Presents the Elastic search Query for this threat hunt with the target as Microsoft Winword.exe as a parent process and the hypothesis ofan adversary using a living-off-the-land binary. The analysis of the findings revealed that the attacker utilized a common living-off-the-land binary (LOLBIN), cmd.exe, to execute malicious code. The downloading of MicrosoftUpdate.exe from a GitHub link indicated the presence of a potentially harmful payload. Additionally, the creation of a file in the Windows Startup folder ensured the persistence of the malicious code, allowing it to execute automatically upon system startup. Furthermore, the network connections to an internal system over port 9000 suggested the potential for lateral movement or data exfiltration. To delve deeper into the incident, further investigation is necessary. This includes analysing the downloaded MicrosoftUpdate.exe for malicious functionality, examining network traffic to understand the purpose of the connections, and scrutinizing other system artifacts such as registry keys, scheduled tasks, and services.

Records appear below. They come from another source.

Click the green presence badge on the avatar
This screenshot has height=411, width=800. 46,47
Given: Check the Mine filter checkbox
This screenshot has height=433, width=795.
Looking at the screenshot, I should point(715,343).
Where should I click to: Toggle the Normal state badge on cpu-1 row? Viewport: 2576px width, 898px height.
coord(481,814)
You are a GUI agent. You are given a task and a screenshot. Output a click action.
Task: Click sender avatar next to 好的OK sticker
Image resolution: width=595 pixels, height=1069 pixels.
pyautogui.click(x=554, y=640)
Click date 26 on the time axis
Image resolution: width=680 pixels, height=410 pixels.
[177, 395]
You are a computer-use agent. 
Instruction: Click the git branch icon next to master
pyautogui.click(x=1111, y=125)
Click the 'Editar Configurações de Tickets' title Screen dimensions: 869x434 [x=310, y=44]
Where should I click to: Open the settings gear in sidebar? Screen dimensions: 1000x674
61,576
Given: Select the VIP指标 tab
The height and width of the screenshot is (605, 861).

Additionally, consulting threat intelligence feeds can help identify any known IOCs related to the observed behaviour, such as:

• cmd.exe pulling down MicrosoftUpdate.exe from a GitHub link.

• Persistence using Sysmon Event code 11 (file creation in Windows Startup folder).

• Network connections to an internal system over port 9000.

Summarizing this threat hunt, the authors started by proposing a query logic, which

• Searched for Microsoft Word.exe as the parent process spawning a living-off-the-land binary, which is a common abuse tactic by adversaries.

• This revealed ‘cmd.exe’ pulling down ‘MicrosoftUpdate.exe’ from a GitHub link with multiple event types.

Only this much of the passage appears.